§ Problema proposto 1
Copie fielmente as linhas dos registros que vão da linha que contém "Sign Up for Email (574, 748)" até o fim dos registros, incluindo as duas extremidades.

§ Texto fornecido
▼▼▼

Manifestações nacionais, que
ocorrem até o dia 5 (de outubro de 2013), pretendem chamar a atenção para os
recentes ataques aos direitos indígenas por parte do Congresso e do governo
federal.
Igor Ojeda
No
próximo dia 5 de outubro a promulgação da Constituição Federal de 1988, chamada
por muitos de “cidadã”, completa 25 anos. O texto, elaborado com o objetivo de
passar uma borracha no período da ditadura civil-militar que se encerrava, é
considerado avançado e garantidor de direitos, embora muitas vezes suas
determinações não sejam respeitadas ou aplicadas.
A
ameaça recente a um de seus artigos, porém, vai além do mero não cumprimento. A
intenção é destruí-lo. Quem faz o alerta são os indígenas reunidos em torno da
Articulação dos Povos Indígenas do Brasil (Apib), que nesta semana realizam
uma série de
manifestações em protesto contra o que chamam de “ataque
generalizado aos direitos territoriais dessas populações que parte do governo,
da bancada ruralista no Congresso e do lobby de grandes empresas de mineração e
energia” e em defesa da Constituição. O artigo em questão é o 231, que assegura
o direito “imprescritível” dos povos indígenas sobre suas terras.
“Os
direitos constitucionais dos povos indígenas, dos quilombolas e de outras
populações tradicionais, assim como os seus territórios, encontram-se sob forte
ataque por parte de interesses econômicos poderosos, que defendem o seu direito
à propriedade mas não respeitam os nossos direitos coletivos à nossa terra
sagrada, e ainda querem tomar para si as terras públicas e os seus recursos
naturais”, diz a Carta de
Mobilização da articulação.

▲▲▲

§ Registros fornecidos
▼▼▼

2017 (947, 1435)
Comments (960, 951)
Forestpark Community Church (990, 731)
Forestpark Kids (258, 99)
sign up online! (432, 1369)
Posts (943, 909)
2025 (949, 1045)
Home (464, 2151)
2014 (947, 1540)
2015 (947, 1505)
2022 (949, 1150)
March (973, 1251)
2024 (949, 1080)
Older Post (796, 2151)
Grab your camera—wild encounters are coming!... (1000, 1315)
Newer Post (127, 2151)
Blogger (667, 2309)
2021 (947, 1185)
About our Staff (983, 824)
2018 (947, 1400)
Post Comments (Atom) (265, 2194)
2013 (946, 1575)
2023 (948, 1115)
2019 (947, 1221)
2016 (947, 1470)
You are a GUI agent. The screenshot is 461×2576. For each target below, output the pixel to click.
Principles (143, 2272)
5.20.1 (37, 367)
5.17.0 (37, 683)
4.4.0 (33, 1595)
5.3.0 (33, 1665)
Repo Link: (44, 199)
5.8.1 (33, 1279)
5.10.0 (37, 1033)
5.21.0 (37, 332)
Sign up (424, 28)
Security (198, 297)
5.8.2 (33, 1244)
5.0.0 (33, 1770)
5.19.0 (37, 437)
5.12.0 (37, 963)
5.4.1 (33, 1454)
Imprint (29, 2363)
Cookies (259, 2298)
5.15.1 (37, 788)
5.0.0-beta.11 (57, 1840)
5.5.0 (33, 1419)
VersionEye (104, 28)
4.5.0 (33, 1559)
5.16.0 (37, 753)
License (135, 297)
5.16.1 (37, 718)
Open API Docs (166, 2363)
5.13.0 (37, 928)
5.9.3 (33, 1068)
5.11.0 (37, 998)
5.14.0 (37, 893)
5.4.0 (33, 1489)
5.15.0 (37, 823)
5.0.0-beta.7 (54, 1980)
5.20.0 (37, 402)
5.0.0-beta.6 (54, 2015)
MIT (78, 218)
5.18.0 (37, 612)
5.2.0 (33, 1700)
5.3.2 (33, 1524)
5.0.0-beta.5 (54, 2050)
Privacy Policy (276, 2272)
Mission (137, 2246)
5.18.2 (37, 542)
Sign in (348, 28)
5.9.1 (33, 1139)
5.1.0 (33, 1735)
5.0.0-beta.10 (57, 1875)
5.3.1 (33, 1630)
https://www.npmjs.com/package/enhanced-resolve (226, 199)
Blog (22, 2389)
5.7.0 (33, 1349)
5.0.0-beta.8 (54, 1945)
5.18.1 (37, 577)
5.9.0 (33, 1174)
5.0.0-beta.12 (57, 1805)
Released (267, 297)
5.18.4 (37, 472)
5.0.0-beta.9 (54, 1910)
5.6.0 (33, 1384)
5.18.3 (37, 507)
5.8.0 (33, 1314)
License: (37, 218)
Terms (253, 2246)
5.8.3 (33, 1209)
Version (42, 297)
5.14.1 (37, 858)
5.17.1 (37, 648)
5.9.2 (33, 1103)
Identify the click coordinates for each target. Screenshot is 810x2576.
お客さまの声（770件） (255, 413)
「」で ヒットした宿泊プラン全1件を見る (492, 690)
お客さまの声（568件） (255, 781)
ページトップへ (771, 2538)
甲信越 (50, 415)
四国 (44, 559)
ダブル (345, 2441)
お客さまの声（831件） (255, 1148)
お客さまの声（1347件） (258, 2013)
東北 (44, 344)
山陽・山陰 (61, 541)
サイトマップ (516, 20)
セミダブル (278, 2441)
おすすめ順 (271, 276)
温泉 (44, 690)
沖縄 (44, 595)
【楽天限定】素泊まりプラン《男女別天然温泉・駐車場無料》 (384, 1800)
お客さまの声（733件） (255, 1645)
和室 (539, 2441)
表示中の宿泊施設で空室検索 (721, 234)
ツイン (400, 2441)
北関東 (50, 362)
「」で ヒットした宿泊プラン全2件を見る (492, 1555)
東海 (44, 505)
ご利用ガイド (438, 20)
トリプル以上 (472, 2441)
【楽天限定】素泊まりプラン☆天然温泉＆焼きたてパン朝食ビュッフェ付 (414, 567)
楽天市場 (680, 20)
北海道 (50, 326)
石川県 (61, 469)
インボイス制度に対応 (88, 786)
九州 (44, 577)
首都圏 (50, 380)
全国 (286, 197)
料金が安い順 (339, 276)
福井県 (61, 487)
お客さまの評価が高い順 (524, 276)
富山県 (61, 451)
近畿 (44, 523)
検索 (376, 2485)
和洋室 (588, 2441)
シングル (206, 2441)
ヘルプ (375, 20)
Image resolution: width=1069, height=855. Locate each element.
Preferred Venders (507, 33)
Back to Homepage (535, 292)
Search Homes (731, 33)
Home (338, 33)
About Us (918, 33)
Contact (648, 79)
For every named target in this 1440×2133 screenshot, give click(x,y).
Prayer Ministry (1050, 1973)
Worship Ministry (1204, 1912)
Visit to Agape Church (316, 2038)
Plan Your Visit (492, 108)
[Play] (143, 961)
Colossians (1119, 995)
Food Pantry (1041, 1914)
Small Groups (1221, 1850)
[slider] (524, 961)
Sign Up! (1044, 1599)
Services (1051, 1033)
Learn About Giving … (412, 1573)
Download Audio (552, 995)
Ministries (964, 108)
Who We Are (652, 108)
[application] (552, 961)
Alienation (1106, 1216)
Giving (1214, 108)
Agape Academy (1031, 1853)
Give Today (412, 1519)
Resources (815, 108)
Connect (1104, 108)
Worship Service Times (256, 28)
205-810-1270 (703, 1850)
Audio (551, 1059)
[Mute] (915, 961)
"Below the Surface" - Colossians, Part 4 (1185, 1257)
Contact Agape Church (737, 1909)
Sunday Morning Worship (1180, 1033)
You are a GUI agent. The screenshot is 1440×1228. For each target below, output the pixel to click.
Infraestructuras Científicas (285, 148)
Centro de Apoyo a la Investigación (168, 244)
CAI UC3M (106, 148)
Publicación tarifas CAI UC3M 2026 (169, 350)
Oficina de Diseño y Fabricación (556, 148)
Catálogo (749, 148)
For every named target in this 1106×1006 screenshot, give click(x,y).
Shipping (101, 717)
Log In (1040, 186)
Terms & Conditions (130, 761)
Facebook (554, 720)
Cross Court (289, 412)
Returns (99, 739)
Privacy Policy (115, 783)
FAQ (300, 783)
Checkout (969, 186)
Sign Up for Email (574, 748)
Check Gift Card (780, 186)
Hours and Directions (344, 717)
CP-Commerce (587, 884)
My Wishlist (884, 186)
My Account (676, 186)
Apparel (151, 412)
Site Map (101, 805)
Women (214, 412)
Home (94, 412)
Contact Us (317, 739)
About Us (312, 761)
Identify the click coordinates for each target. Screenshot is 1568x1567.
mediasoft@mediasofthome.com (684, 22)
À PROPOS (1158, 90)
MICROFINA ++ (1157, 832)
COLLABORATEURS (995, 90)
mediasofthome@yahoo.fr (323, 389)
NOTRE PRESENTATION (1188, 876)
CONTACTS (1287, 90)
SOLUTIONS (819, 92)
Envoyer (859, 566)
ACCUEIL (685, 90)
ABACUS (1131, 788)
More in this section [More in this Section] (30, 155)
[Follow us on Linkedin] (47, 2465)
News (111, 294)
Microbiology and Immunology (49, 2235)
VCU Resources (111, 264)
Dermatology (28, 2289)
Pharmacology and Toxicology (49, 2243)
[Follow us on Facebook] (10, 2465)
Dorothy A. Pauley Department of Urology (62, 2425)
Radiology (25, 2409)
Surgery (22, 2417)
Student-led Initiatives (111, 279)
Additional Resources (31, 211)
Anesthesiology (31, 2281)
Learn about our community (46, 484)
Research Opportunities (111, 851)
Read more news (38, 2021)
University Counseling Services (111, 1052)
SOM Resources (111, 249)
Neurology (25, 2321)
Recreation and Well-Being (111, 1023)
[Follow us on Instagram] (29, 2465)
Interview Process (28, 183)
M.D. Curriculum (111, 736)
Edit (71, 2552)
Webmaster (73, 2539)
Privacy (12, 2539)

▲▲▲

§ Problema proposto 2
De acordo com o texto sobre os direitos indígenas, qual artigo da Constituição assegura o direito "imprescritível" dos povos indígenas sobre suas terras?

§ Resposta completa 1
Sign Up for Email (574, 748)
Check Gift Card (780, 186)
Hours and Directions (344, 717)
CP-Commerce (587, 884)
My Wishlist (884, 186)
My Account (676, 186)
Apparel (151, 412)
Site Map (101, 805)
Women (214, 412)
Home (94, 412)
Contact Us (317, 739)
About Us (312, 761)
Identify the click coordinates for each target. Screenshot is 1568x1567.
mediasoft@mediasofthome.com (684, 22)
À PROPOS (1158, 90)
MICROFINA ++ (1157, 832)
COLLABORATEURS (995, 90)
mediasofthome@yahoo.fr (323, 389)
NOTRE PRESENTATION (1188, 876)
CONTACTS (1287, 90)
SOLUTIONS (819, 92)
Envoyer (859, 566)
ACCUEIL (685, 90)
ABACUS (1131, 788)
More in this section [More in this Section] (30, 155)
[Follow us on Linkedin] (47, 2465)
News (111, 294)
Microbiology and Immunology (49, 2235)
VCU Resources (111, 264)
Dermatology (28, 2289)
Pharmacology and Toxicology (49, 2243)
[Follow us on Facebook] (10, 2465)
Dorothy A. Pauley Department of Urology (62, 2425)
Radiology (25, 2409)
Surgery (22, 2417)
Student-led Initiatives (111, 279)
Additional Resources (31, 211)
Anesthesiology (31, 2281)
Learn about our community (46, 484)
Research Opportunities (111, 851)
Read more news (38, 2021)
University Counseling Services (111, 1052)
SOM Resources (111, 249)
Neurology (25, 2321)
Recreation and Well-Being (111, 1023)
[Follow us on Instagram] (29, 2465)
Interview Process (28, 183)
M.D. Curriculum (111, 736)
Edit (71, 2552)
Webmaster (73, 2539)
Privacy (12, 2539)

§ Resposta completa 2
O artigo 231.